Hybrid AI – the natural end goal
It is increasingly becoming clear that the future of enterprise AI lies neither exclusively in the public cloud nor on-premises. Rather, in many cases this future is hybrid: the market is maturing beyond ideological divides and evolving in a direction where workloads are placed based on economics, governance, latency and control.
This change is significant because not every AI problem requires a huge hosted model – on the contrary: more and more users are finding that smaller, domain-specific AI models perform just as well and often even better at specific business tasks. Some use optimized models, others rely on classic machine learning and predictive systems. Still others combine retrieval techniques with Small Language Models (SMLs). And still others develop limited models that are strictly tailored to specific operational domains. These systems are often much better suited for a private infrastructure: They are closer to the company data, can be optimized for predictable workloads and do not come with an open, token-based billing model.
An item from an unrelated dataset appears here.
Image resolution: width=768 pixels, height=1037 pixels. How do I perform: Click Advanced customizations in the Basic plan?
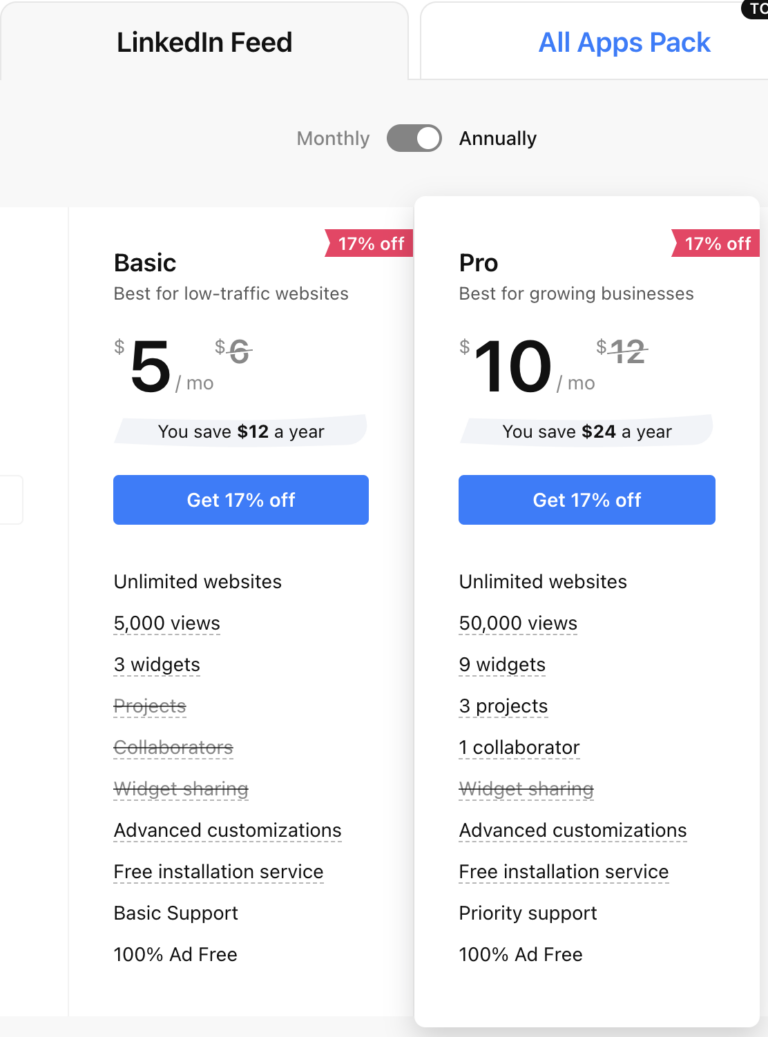click(227, 831)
This is especially true if the AI model is used frequently within internal business processes and not just occasionally by a limited number of users. In other words, companies aren’t just choosing private AI because they don’t like public cloud pricing. They choose this because they learn to develop AI systems that meet the needs of the business, rather than defaulting to what is easiest to use (from the outside).
Security and governance as additional drivers
The cost of AI may be the most pressing concern for most users – but not the only one. Security and governance are becoming equally important drivers as user companies become increasingly uncomfortable with the idea of sensitive information being processed through publicly available AI tools, APIs and user workflows that are difficult to monitor and control.
And this concern is not abstract: Confidential information regularly finds its way into public AI interfaces because employees strive to increase their productivity. For example, dev teams sometimes work faster than the guidelines can keep up, or business areas initially introduce tools outside of governance. This increases the risk of data leaks, compliance violations and security incidents that are directly related to the use of AI.